A hard disk uses round, flat disks called platters, coated on both sides with a special media material designed to store information in the form of magnetic patterns. The platters are mounted by cutting a hole in the center and stacking them onto a spindle. The platters rotate at high speed, driven by a special spindle motor connected to the spindle. Special electromagnetic read/write devices called heads are mounted onto sliders and used to either record information onto the disk or read information from it. The sliders are mounted onto arms, all of which are mechanically connected into a single assembly and positioned over the surface of the disk by a device called an actuator. A logic board controls the activity of the other components and communicates with the rest of the PC.
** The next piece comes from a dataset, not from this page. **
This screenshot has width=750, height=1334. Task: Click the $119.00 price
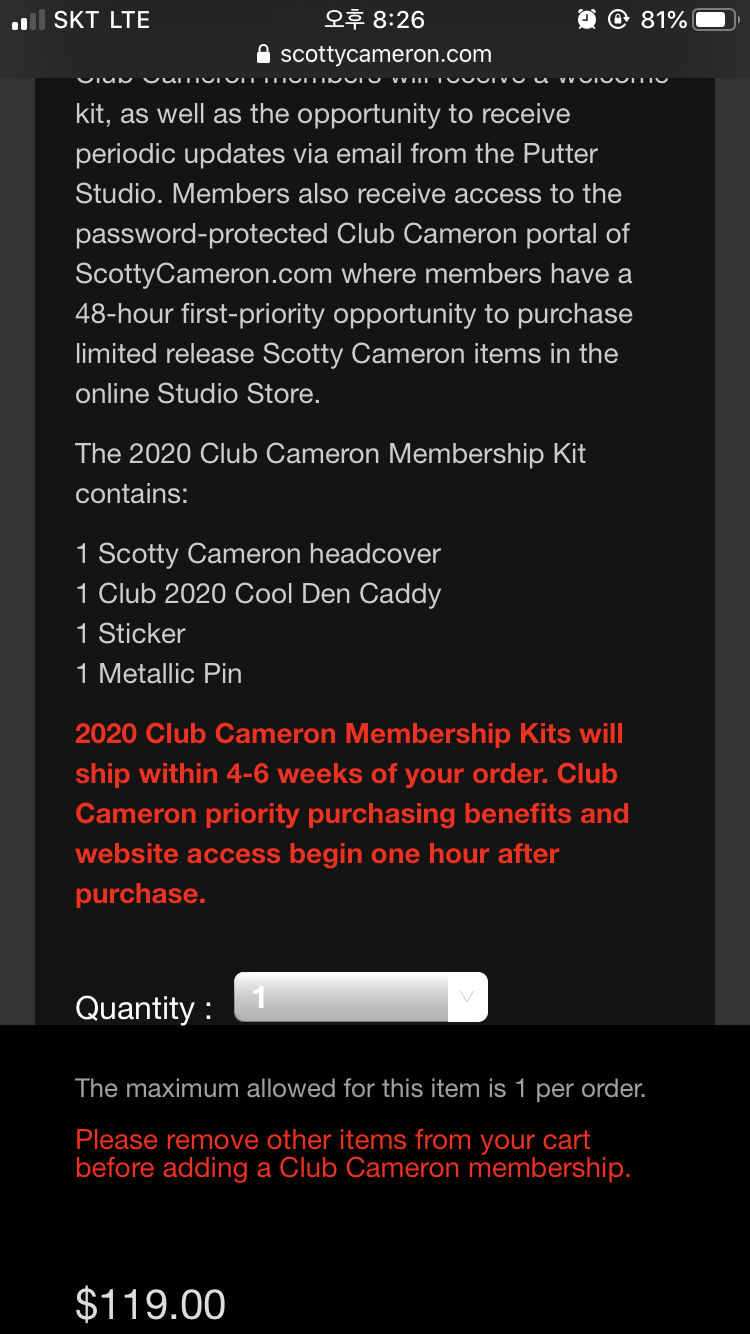(150, 1305)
Each surface of each platter on the disk can hold tens of billions of individual bits of data. These are organized into larger "chunks" for convenience, and to allow for easier and faster access to information. Each platter has two heads, one on the top of the platter and one on the bottom, so a hard disk with three platters (normally) has six surfaces and six total heads. Each platter has its information recorded in concentric circles called tracks. Each track is further broken down into smaller pieces called sectors, each of which holds 512 bytes of information.


The entire hard disk must be manufactured to a high degree of precision due to the extreme miniaturization of the components, and the importance of the hard disk’s role in the PC. The main part of the disk is isolated from outside air to ensure that no contaminants get onto the platters, which could cause damage to the read/write heads.




The first PC hard disks had a capacity of 10 megabytes and a cost of over $100 per MB. Modern hard disks have capacities approaching 300 gigabytes and dropped below US$1 per gigabyte last year. This represents an improvement of 1,000,000% in just under 20 years, or around 67% cumulative improvement per year. At the same time, the speed of the hard disk and its interfaces have increased dramatically as well.

The typical Western consumer now generates some 100 gigabytes of data during his or her lifetime, including medical, educational, insurance, and credit-history data.  Hard drive costs have never been so economically viable, allowing the purchase of such significant scales of storage capacity at extremely affordable prices.  With the parallel improvements in reliability and access speeds, the acquisition of hardware with which to implement ambitious ‘life caching’ projects utilising a multitude of formats (video, audio etc) is now, more than ever, a reality which can and will be realised.